The main reason early gene therapy trials failed was (4) activation of oncogenes consequent to integration of the gene.

Option-wise explanation

• (1) Poor integration of a gene in the host genome

  • Early retroviral vectors actually integrated efficiently into host genomes.

  • The problem was not simply “poor integration” but where they integrated.

• (2) Lack of expression of integrated gene in cells

  • In landmark SCID trials, the therapeutic γc gene was expressed well enough to initially correct immune defects.

  • Clinical benefit was seen before adverse events, so lack of expression was not the main cause of failure.

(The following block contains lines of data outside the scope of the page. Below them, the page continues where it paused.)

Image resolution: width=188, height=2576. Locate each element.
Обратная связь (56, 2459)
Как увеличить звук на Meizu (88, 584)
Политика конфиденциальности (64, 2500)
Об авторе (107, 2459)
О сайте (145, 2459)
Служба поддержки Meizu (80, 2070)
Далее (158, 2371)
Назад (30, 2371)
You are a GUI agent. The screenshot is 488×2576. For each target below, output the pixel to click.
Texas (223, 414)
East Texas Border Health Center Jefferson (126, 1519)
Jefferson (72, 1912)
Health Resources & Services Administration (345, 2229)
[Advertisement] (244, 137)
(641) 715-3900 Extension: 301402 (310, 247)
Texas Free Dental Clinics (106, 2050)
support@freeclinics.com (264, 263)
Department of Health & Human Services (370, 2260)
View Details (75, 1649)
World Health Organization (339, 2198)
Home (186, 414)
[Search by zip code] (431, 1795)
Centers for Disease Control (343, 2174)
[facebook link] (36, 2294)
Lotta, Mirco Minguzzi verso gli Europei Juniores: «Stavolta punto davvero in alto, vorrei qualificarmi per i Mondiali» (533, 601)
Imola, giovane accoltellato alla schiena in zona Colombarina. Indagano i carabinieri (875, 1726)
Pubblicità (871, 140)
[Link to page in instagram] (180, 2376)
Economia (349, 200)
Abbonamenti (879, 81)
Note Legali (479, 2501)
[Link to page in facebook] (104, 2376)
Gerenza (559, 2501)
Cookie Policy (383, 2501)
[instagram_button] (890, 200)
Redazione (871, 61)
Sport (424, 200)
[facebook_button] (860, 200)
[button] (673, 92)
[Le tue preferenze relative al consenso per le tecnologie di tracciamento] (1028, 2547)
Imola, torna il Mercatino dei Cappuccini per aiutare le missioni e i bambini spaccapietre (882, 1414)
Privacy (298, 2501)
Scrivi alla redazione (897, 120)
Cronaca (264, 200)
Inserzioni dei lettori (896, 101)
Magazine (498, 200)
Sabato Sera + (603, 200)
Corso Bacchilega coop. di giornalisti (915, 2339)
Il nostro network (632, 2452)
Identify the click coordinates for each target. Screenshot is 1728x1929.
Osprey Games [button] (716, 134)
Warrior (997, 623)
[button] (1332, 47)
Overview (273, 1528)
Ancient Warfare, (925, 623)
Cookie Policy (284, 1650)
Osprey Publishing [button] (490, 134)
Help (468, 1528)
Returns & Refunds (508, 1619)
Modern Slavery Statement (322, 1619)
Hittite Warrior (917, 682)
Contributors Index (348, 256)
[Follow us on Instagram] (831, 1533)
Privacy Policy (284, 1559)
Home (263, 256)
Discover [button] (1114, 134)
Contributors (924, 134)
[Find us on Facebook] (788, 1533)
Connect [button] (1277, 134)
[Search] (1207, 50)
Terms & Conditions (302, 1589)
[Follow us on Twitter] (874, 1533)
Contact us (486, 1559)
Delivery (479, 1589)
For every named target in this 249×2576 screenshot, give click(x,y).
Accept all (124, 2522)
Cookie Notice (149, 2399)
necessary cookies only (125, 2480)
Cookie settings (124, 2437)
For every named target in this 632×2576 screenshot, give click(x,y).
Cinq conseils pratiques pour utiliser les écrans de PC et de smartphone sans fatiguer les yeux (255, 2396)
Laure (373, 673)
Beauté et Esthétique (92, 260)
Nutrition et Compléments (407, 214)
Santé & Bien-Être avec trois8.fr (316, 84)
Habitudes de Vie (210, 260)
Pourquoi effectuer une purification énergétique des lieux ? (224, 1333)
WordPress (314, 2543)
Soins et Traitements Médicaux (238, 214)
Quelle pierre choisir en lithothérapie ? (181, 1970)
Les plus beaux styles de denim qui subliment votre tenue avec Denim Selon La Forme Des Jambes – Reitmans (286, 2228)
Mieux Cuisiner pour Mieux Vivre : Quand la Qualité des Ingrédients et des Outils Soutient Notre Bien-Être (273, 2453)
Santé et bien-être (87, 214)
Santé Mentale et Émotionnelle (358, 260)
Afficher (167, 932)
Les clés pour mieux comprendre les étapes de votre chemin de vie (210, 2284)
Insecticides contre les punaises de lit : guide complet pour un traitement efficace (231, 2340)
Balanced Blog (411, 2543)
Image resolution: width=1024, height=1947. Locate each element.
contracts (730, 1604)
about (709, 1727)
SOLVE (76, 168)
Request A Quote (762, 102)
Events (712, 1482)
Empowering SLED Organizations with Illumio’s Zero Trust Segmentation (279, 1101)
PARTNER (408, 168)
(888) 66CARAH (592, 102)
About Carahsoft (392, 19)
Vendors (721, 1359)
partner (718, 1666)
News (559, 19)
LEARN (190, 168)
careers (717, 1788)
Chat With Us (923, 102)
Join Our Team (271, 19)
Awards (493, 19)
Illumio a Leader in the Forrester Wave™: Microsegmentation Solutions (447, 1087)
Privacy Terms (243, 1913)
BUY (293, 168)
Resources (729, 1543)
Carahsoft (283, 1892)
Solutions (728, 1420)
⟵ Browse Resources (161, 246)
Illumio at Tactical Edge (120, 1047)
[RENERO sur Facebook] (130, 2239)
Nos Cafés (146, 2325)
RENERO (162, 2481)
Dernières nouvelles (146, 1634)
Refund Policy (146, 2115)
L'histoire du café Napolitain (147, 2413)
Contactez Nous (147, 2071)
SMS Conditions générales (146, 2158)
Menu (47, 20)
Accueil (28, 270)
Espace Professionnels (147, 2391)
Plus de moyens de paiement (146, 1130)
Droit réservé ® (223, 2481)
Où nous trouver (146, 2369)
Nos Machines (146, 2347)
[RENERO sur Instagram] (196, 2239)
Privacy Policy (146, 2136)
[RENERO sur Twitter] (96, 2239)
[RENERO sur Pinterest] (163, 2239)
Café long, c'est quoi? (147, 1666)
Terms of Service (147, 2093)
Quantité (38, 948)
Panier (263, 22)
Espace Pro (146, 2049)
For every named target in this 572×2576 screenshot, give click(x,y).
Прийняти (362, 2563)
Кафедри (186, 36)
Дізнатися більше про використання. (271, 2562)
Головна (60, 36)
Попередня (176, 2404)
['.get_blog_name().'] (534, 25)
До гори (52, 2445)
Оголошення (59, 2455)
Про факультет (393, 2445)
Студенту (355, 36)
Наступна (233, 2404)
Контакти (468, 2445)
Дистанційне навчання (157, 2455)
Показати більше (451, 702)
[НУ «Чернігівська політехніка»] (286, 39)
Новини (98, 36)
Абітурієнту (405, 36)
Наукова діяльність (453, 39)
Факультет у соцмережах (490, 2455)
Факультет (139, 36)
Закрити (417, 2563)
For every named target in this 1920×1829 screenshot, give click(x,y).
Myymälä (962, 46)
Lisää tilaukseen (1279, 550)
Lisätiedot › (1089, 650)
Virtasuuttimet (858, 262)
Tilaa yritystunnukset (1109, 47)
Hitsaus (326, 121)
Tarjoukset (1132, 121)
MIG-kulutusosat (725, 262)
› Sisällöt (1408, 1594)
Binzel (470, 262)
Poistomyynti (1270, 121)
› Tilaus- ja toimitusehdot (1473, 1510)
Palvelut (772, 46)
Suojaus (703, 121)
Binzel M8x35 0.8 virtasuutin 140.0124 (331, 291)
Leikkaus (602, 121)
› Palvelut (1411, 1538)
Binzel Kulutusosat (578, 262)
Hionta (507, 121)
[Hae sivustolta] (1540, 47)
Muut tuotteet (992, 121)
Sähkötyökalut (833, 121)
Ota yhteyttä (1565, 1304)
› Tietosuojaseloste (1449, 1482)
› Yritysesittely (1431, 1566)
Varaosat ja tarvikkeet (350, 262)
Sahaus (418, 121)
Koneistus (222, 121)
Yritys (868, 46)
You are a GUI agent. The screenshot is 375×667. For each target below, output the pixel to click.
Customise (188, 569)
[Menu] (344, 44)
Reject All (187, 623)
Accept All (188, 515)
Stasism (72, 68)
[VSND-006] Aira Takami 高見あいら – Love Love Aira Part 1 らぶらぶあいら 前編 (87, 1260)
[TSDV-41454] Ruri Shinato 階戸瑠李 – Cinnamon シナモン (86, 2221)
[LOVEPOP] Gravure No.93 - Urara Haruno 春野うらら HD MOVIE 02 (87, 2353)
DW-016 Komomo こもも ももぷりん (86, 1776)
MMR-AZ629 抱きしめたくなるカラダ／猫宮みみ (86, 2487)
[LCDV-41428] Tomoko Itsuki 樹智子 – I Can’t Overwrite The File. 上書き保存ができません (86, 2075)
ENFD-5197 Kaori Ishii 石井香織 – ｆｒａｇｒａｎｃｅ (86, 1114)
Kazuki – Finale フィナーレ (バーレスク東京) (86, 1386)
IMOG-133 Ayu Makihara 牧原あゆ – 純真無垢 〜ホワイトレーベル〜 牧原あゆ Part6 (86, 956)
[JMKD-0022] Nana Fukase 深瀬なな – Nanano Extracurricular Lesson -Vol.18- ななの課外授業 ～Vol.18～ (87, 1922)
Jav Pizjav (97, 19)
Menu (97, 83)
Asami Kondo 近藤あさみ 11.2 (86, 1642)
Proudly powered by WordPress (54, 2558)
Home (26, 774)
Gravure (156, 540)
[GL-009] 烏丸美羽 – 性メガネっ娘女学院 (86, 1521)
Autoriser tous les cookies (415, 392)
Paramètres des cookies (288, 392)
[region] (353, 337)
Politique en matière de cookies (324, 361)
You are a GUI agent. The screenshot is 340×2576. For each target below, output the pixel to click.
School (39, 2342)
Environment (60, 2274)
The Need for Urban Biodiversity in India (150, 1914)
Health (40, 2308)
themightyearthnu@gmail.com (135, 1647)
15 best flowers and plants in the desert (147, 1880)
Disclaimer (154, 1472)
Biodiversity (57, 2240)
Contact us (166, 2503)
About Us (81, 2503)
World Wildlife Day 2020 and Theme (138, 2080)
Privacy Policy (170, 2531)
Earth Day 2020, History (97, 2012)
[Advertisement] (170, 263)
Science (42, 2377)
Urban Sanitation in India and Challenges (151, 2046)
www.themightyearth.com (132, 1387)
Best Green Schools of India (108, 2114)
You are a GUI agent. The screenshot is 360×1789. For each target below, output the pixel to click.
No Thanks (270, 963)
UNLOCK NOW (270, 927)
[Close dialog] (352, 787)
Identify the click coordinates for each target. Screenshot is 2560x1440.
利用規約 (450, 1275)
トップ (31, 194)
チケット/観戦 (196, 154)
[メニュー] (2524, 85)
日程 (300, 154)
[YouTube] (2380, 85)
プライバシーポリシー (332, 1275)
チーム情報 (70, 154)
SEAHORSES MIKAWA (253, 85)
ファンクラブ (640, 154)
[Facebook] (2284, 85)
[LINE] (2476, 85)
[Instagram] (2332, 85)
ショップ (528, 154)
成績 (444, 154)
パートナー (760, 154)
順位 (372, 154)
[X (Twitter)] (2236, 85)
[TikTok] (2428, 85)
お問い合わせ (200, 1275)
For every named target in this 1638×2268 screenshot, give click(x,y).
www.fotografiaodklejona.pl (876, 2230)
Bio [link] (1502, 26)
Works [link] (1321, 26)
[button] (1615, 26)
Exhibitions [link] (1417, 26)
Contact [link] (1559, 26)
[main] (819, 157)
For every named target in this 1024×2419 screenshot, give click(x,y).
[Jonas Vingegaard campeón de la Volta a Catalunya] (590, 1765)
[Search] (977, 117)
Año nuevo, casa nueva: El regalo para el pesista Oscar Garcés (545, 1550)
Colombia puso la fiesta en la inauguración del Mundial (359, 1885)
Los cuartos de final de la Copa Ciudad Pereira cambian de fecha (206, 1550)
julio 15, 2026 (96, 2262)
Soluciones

• (3) Degradation of gene inside the cell

  • Once integrated, the proviral DNA is relatively stable; degradation of the gene cassette is not cited as the key reason for trial failures.

• (4) Activation of oncogenes consequent to integration of the gene – correct

  • Retroviral vectors integrated near proto‑oncogenes (e.g., LMO2) and their strong viral enhancers aberrantly activated these oncogenes, leading to clonal expansion and leukemia in some patients.

  • This phenomenon, known as insertional mutagenesis, is the well-documented cause of serious adverse outcomes and early setbacks in clinical gene therapy.

Thus, the application of gene therapy “did not succeed” primarily because of insertional activation of oncogenes, making option (4) the correct choice.